Barry Swallow

Personal information
- Full name: Ernest Barry Swallow
- Date of birth: 2 July 1942 (age 84)
- Place of birth: Arksey, Doncaster, England
- Position: Defender

Senior career*
- Years: Team / Apps / (Gls)
- 1960–1962: Doncaster Rovers / 51 / (10)
- 1962–1964: Crewe Alexandra / 14 / (0)
- 1964–1967: Barnsley / 96 / (1)
- 1967–1969: Bradford City / 85 / (7)
- 1969–1976: York City / 269 / (21)
- Total:  / 515 / (39)

Managerial career
- 1982: York City (caretaker)
- 1988: York City (caretaker)

= Barry Swallow =

English footballer

Ernest Barry Swallow (born 2 July 1942) is an English former professional footballer.

==Career==
Born in Arksey, Doncaster, West Riding of Yorkshire, Swallow started his career as a junior with Doncaster Rovers, turning professional in July 1959. He joined Crewe Alexandra in 1962 and played for them in their promotion season of 1962–63.

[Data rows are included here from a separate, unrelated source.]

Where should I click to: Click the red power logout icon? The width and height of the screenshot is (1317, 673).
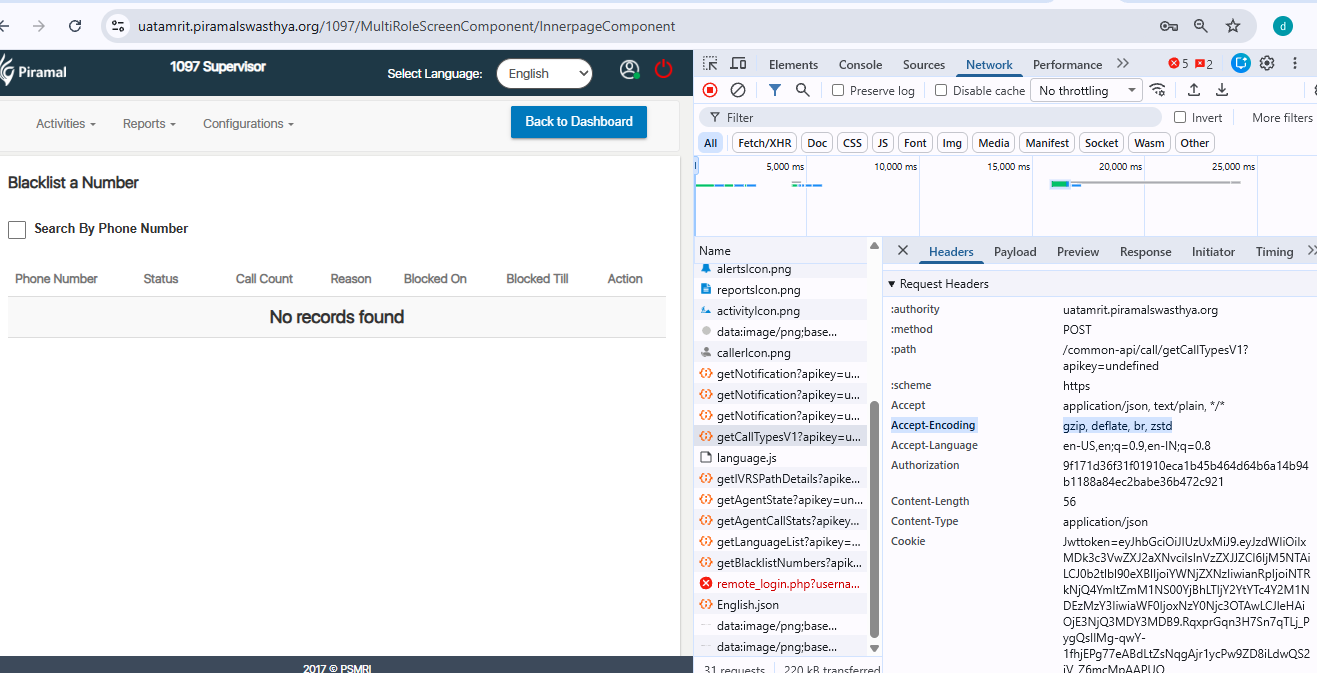tap(663, 69)
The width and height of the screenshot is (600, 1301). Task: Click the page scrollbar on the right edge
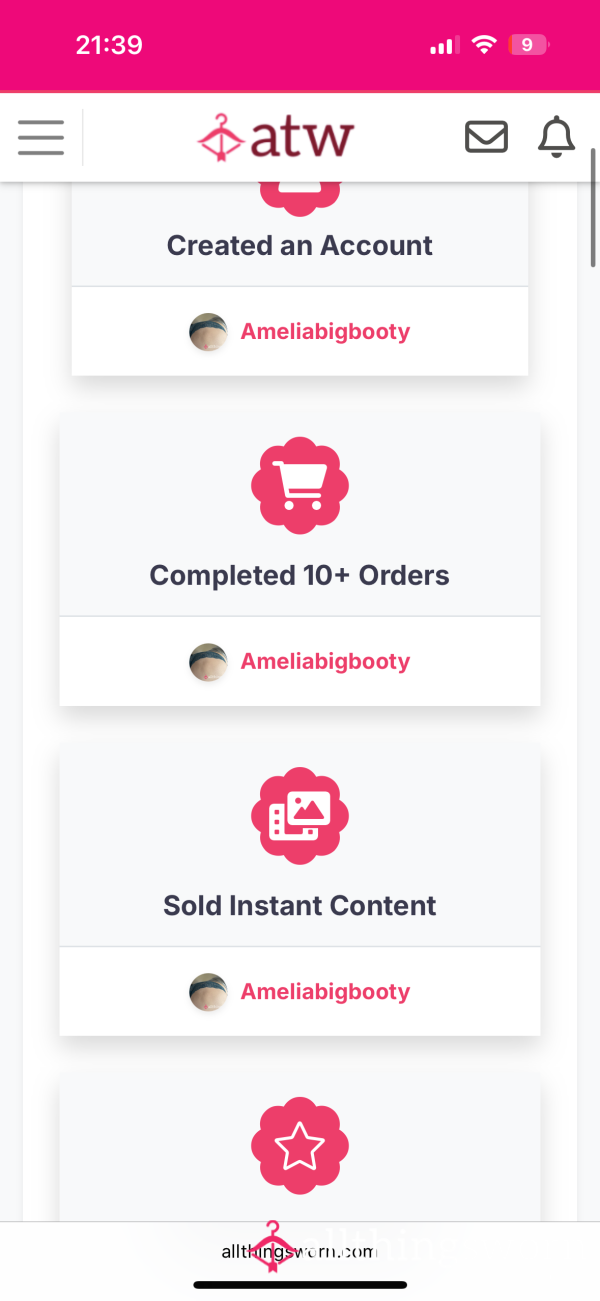[594, 208]
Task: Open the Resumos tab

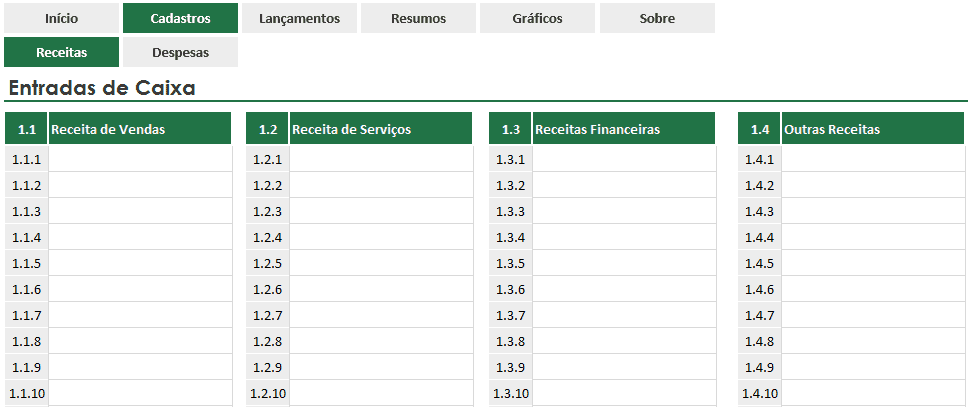Action: click(x=419, y=18)
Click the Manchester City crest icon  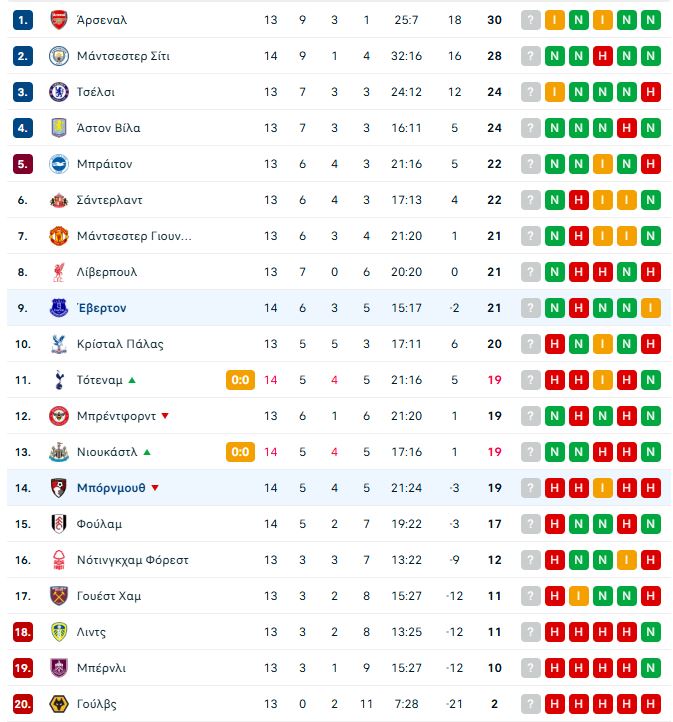(x=58, y=56)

Swallow moved to Barnsley in July 1964 and then moved to Bradford City for £3,000 in February 1967, where he was in the side which gained promotion in the 1968–69 season.

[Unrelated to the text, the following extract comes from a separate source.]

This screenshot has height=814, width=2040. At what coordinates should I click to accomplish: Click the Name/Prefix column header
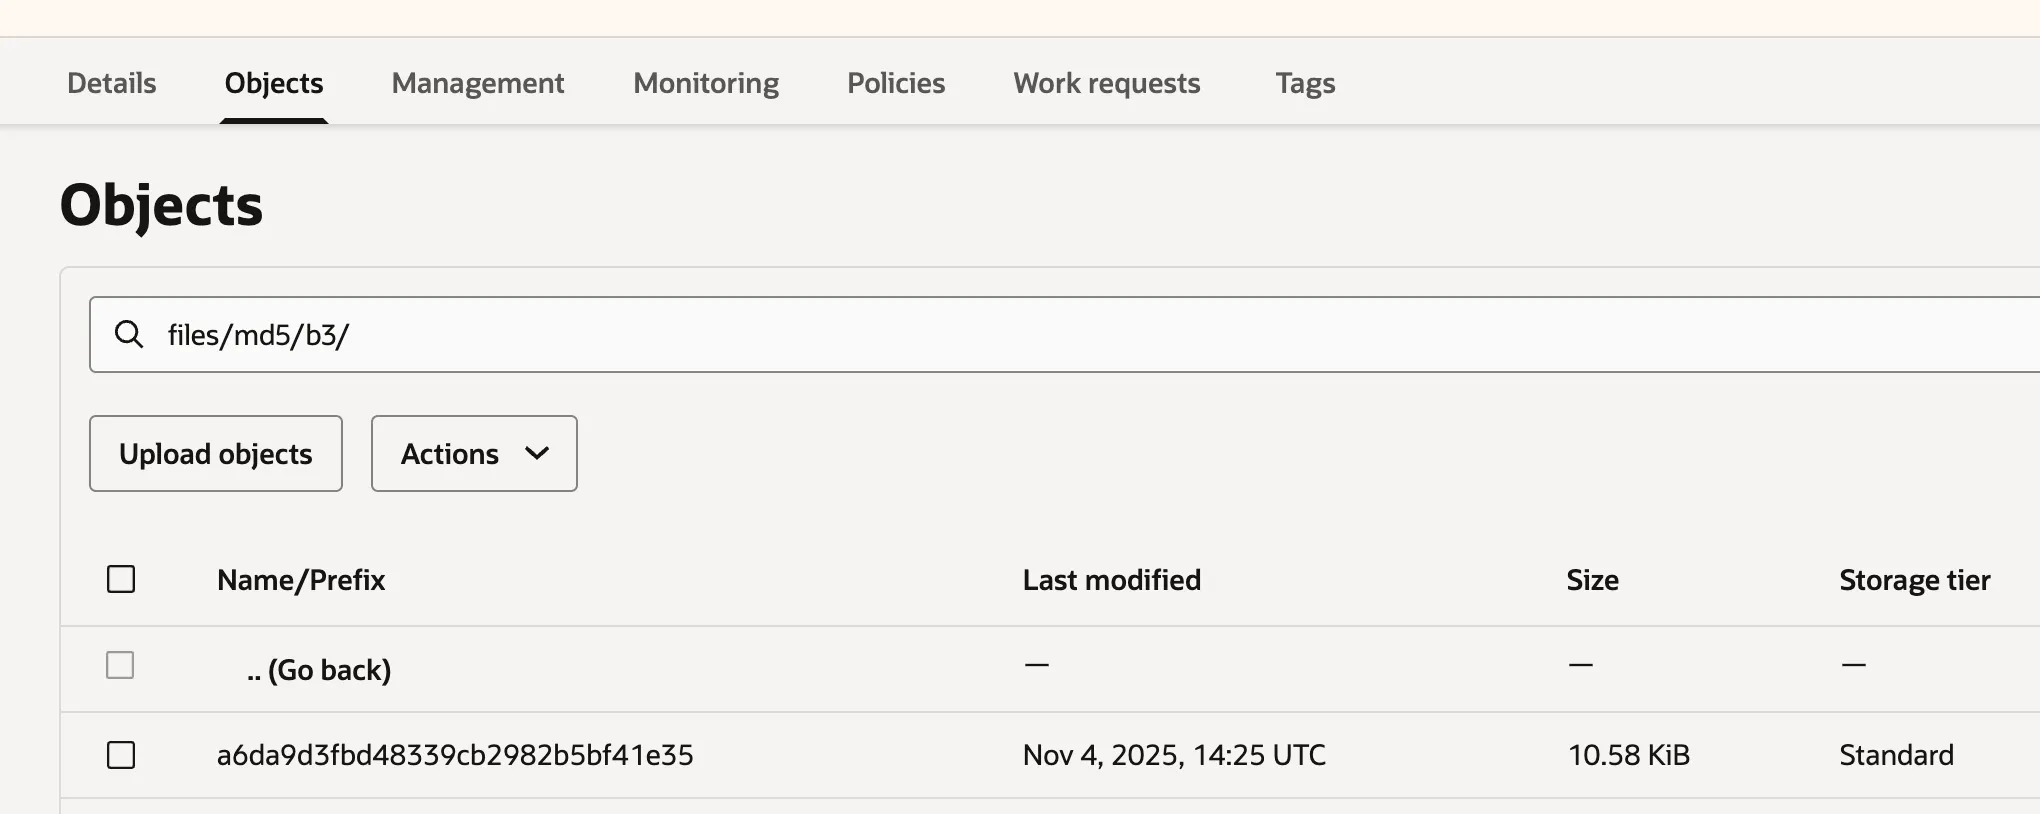click(x=301, y=580)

Swallow signed for York City for £3,000 in October 1969. He helped the club gain promotion in both the 1970–71 and 1973–74 seasons, and captained the club after they made it to the Second Division. He made a total of 312 appearances for the club.

He became a director of York City in 1981 and twice served as caretaker manager.